L’intuition est une faculté étrange, la capacité de pressentir une vérité de l’intérieur de notre propre esprit. Un célèbre mathématicien, Raymond Poincaré raconte ainsi qu’il peinait depuis de longues semaines sur une impasse dans une démonstration mathématique. Et alors que, ayant pris quelques jours de vacances, il descendait de l’autocar qui le menait à sa villégiature, lui vint soudainement en tête la révélation de la solution sur laquelle il avait si longtemps peiné en vain. Mais ce pouvoir d’intuition n’appartient pas qu’aux grands scientifiques ! Combien de conjoints « pressentent » l’infidélité de leurs conjoints, pour ne prendre que cet exemple ?
Mais attention à ne pas se laisser emporter trop loin par la « magie de l’intuition ». L’esprit rationnel sait bien qu’il ne peut tenir sur cette patte unique. L’intuition, une fois en tête, doit se frotter et se confronter à la réalité des observations et à la rigueur du raisonnement. Et ici la 4ème patte entre en jeu. On ne saurait longtemps persévérer seul dans la recherche de la vérité. Le dialogue, c’est-à-dire la communication aux autres de mes intuitions, de mes observations, de mes raisonnements, est essentiel.
C’est ainsi que tout scientifique, lorsqu’il croit avoir trouvé quelque chose, l’expose à la communauté des savants dans une publication scientifique.

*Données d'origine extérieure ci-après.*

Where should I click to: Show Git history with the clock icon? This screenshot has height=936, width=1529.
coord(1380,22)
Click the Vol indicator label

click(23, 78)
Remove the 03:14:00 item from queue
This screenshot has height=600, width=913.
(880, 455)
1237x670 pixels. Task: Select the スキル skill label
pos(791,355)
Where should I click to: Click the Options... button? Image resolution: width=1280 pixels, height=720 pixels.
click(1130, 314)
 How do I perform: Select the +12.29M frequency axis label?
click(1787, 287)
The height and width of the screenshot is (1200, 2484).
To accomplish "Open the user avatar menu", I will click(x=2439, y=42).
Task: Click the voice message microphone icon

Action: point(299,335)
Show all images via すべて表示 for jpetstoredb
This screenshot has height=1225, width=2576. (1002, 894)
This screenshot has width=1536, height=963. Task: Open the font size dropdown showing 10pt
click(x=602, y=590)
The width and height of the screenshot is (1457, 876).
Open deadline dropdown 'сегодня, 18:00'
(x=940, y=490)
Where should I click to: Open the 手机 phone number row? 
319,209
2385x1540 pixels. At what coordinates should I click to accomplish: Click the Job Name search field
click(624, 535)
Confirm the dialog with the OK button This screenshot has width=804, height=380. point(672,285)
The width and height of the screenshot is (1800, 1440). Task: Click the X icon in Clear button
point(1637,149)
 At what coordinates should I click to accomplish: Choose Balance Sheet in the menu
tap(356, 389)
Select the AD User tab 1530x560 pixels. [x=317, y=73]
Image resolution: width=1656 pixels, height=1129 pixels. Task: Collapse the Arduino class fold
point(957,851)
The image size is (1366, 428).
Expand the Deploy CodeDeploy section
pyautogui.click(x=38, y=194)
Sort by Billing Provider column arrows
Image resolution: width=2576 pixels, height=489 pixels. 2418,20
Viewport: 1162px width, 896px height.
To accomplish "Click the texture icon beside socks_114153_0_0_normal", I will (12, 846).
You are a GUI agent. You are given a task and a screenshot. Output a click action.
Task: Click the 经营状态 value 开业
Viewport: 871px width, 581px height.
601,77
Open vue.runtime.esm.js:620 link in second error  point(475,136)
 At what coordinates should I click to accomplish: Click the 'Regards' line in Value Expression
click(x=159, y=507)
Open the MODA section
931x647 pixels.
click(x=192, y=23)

Pour récapituler tout ce que nous avons acquis ici, reprenons notre fil directeur : celui de la dérive sectaire. À l’inverse, dans une secte, on ne valorise aucune de ces quatre activités : observation, raisonnement, intuition, dialogue. Pas de dialogue, puisqu’il s’agit d’imposer un discours descendant, celui du guide charismatique, qui doit s’imposer à la conscience de l’adepte, et passer, dans son esprit avant l’exercice personnel de l’observation, du raisonnement, de l’intuition.